Neben dem Wunsch, ein Großinstrument aus der frühen Blütezeit der norddeutschen Barockorgel zurückzugewinnen, waren für den Entschluss einer Rekonstruktion folgende Gesichtspunkte ausschlaggebend: die Katharinen-Orgel ist trotz des weitgehenden Substanzverlustes von 1943 ungewöhnlich gut dokumentiert. Dies ermöglicht zusammen mit der noch erhaltenen einzigartigen, wertvollen historischen Pfeifensubstanz eine organologisch fundierte Rekonstruktion, ohne deren Kontext eine weitere Nutzung des vorhandenen Pfeifenmaterials nicht sinnvoll möglich wäre. Die bedeutendsten Orgelbauer des 17. Jahrhunderts wie Scherer, Fritzsche, Stellwagen und Besser haben der Orgel ihr Gepräge gegeben und heute noch greifbaren Spuren hinterlassen. Dieses bedeutende Erbe zu sichern und für die Nachwelt zu erhalten gehört zu den wichtigsten Begründungen des Projektes.
Eng verwoben mit der organologischen Bedeutung des Instrumentes ist ihre musikhistorische: sowohl die langjährig hier amtierenden Organisten Scheidemann und Reincken als auch die Besuche und besondere Wertschätzung durch Johann Sebastian Bach weisen die Orgel als unübersehbare Wegmarke für die Entwicklung der Orgelmusikgeschichte aus. Für die Darstellung und das vertiefte Verständnis des Repertoires der genannten Meister bietet das Instrument nunmehr ideale Bedingungen.

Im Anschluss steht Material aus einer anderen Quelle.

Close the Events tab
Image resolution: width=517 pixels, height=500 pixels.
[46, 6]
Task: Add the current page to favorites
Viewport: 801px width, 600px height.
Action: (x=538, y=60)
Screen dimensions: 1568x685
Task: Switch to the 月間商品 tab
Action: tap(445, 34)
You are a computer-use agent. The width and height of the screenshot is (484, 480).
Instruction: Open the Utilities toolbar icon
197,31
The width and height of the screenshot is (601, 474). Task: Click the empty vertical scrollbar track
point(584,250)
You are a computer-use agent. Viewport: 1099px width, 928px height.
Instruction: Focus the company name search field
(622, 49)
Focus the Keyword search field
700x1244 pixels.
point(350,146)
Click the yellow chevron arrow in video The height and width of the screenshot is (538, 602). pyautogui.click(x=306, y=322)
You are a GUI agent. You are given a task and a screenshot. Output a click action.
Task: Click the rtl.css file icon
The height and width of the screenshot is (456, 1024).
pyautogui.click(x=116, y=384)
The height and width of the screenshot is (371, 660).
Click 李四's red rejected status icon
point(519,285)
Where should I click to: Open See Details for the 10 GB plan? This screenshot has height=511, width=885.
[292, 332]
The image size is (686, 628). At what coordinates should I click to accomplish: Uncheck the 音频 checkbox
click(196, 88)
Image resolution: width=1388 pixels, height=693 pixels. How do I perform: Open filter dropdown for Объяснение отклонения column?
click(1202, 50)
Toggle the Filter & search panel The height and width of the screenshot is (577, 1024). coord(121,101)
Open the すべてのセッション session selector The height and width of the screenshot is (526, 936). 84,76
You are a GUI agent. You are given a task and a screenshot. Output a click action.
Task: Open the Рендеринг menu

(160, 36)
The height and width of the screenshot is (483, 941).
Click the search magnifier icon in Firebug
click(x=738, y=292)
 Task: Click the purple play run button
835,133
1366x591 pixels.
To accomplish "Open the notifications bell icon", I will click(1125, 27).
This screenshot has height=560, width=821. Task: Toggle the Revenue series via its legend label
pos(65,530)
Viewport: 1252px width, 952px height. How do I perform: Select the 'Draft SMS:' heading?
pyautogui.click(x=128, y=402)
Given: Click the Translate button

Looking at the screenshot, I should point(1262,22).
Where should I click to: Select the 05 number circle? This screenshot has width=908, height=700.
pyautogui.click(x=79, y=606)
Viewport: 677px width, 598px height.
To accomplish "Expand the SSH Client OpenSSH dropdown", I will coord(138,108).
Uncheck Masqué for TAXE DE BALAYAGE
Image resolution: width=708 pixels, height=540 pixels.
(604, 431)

Die ausführende Orgelbaufirma Flentrop (Zaandam/NL) hat das historische Material sorgfältig gesichtet und dokumentiert. Auf dieser Grundlage und unter Anwendung historisch belegter Handwerkstechniken (wie z.B. Sandgussverfahren) wurde die Rekonstruktion des Instrumentes im Jahre 2013 vollendet. Begleitet wurde das Projekt durch ein beratendes Fachgremium.